§ **WORK REQUEST**
Across the entries that follow, count each line holding "优站计划" and state the total alone.

§ **Stored data entries**
==*==

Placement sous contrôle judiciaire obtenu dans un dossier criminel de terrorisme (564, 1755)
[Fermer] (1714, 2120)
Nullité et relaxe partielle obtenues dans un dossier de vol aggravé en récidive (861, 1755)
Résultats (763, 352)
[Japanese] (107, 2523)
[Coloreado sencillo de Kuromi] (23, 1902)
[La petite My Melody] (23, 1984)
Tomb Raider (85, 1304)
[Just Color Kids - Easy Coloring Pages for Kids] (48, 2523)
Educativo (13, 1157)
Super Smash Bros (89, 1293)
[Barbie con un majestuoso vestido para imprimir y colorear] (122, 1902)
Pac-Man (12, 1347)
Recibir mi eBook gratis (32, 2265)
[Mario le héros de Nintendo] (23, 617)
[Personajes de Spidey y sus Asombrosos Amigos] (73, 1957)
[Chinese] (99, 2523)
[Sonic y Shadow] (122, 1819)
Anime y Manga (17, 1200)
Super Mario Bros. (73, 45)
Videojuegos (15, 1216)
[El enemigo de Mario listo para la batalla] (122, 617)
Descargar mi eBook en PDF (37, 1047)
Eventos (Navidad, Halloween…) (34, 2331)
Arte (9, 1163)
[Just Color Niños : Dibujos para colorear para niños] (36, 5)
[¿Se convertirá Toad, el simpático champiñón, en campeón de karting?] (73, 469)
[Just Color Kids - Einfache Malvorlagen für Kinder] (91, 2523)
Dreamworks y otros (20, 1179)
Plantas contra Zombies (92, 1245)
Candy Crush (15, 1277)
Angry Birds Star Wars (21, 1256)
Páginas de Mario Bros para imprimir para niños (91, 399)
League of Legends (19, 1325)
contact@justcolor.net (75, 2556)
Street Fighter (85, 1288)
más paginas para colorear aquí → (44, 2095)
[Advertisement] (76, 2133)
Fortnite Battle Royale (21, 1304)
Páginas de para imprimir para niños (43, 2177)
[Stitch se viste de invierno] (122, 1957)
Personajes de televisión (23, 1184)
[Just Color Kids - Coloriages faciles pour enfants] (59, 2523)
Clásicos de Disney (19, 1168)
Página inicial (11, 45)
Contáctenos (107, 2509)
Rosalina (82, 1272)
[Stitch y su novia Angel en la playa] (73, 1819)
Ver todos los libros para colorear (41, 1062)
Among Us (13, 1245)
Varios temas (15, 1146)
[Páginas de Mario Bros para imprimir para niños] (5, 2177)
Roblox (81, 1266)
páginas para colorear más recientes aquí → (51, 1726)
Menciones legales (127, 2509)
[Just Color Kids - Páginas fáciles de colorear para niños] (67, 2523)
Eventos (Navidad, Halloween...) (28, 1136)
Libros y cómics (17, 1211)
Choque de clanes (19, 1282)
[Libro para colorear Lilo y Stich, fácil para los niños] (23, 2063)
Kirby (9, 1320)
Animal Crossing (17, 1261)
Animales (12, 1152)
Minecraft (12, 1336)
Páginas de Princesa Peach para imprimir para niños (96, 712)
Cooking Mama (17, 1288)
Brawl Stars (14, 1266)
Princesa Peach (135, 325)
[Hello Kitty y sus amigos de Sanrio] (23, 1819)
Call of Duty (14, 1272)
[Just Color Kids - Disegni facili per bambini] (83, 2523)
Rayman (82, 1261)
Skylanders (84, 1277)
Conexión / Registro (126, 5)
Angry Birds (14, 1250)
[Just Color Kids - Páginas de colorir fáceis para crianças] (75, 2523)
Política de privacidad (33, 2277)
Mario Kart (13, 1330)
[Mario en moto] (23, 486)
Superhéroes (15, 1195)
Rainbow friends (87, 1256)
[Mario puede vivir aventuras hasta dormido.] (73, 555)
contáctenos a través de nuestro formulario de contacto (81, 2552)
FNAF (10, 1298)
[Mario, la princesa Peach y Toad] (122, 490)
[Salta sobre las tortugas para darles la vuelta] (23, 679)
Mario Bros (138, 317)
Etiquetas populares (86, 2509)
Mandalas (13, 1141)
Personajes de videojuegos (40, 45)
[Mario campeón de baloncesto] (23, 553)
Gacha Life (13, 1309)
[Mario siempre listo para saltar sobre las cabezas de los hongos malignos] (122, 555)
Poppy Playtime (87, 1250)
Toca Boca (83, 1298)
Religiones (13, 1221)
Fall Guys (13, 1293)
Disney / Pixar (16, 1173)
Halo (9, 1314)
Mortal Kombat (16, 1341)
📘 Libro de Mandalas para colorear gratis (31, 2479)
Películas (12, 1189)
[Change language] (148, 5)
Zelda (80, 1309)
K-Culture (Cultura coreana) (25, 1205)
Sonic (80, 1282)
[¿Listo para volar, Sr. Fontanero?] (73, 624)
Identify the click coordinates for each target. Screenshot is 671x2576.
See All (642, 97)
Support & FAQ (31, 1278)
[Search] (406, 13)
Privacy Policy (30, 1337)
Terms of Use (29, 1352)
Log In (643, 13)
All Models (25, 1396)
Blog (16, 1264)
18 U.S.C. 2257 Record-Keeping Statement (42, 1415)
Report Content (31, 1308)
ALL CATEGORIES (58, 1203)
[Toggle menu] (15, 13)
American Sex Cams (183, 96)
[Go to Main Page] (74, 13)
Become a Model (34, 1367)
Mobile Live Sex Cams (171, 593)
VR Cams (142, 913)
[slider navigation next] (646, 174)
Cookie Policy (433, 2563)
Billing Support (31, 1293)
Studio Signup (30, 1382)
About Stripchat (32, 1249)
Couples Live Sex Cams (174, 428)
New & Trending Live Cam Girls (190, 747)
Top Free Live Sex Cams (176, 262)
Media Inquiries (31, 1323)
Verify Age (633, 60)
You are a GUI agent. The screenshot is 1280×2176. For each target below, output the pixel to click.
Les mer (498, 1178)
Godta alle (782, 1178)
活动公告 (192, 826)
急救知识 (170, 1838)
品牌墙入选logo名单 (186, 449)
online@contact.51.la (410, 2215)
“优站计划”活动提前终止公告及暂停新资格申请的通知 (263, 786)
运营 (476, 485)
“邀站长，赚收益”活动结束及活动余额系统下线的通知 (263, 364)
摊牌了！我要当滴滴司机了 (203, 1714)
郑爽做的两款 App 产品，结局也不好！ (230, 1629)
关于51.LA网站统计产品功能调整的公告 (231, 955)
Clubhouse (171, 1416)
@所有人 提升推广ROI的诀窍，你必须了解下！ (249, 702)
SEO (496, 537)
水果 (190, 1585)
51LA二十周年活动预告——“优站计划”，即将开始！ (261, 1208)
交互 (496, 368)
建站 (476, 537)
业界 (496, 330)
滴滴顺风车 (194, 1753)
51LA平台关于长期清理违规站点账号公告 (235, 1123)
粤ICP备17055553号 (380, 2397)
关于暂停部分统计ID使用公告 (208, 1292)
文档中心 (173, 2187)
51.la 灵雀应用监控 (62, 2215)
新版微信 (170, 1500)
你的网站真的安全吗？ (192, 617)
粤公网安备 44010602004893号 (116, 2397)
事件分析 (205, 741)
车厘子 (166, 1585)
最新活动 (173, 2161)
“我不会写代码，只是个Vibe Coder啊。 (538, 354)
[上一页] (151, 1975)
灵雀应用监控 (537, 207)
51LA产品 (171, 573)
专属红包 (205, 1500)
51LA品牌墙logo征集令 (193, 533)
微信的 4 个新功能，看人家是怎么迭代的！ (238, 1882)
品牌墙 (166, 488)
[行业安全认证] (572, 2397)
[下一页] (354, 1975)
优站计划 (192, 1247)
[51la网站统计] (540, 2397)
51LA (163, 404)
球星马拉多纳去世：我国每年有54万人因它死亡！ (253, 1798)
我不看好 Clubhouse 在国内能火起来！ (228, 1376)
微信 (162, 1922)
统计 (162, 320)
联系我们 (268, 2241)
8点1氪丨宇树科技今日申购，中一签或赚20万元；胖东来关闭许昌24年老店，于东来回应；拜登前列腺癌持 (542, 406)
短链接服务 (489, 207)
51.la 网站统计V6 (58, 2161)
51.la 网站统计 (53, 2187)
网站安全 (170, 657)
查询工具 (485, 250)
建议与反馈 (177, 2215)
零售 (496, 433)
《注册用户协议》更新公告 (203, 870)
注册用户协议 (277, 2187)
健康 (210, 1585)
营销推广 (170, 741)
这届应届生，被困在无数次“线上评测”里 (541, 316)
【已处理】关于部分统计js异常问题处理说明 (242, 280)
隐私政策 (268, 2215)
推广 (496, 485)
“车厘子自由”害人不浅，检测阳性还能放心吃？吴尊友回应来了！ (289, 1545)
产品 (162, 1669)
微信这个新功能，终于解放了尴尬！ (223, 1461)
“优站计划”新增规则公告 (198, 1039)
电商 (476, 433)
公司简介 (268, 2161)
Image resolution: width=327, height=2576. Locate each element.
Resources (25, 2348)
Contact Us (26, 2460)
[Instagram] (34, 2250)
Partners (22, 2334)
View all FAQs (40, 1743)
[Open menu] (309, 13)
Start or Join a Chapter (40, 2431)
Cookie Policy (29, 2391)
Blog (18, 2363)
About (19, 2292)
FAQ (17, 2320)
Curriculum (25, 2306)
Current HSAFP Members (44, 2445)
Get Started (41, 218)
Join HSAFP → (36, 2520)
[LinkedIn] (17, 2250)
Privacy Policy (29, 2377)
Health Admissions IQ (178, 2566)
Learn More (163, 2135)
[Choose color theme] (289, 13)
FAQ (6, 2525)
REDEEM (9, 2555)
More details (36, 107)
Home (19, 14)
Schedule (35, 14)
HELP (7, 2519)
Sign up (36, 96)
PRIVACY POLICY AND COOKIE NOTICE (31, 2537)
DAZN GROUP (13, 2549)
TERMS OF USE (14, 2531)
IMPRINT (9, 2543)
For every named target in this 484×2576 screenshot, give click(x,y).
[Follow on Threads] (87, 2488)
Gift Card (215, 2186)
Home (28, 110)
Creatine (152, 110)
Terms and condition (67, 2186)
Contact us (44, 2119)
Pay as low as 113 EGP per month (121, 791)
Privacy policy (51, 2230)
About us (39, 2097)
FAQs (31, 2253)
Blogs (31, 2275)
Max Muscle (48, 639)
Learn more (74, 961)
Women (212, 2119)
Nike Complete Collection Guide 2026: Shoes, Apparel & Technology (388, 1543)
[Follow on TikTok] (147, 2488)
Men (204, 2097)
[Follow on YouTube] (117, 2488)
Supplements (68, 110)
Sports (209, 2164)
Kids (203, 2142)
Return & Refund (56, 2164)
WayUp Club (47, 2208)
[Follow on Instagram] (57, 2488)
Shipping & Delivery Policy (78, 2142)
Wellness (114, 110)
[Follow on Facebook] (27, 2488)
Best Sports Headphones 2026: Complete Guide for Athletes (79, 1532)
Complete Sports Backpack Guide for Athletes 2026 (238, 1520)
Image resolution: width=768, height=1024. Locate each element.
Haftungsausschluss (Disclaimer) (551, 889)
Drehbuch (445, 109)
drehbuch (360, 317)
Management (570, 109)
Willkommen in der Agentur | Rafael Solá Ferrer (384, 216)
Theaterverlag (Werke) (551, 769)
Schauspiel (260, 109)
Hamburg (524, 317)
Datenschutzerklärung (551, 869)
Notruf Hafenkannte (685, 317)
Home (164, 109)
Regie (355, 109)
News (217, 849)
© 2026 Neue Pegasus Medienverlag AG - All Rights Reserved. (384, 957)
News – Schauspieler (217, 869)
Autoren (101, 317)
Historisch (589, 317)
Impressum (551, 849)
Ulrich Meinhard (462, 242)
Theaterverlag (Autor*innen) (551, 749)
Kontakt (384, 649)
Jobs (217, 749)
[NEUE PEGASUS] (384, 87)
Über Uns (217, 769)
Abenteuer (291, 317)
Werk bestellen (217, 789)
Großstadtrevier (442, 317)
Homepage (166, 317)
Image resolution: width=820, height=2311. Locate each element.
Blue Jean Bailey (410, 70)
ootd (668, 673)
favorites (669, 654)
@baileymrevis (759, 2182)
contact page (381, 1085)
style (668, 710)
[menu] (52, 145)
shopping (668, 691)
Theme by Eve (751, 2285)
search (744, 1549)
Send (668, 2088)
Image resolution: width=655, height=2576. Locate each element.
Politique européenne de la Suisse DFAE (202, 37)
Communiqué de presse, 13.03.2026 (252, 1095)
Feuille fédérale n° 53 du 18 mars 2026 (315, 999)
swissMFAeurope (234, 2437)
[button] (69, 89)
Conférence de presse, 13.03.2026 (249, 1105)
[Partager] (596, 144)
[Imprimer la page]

==*==

§ **RESPONSE TO THIS TASK**
4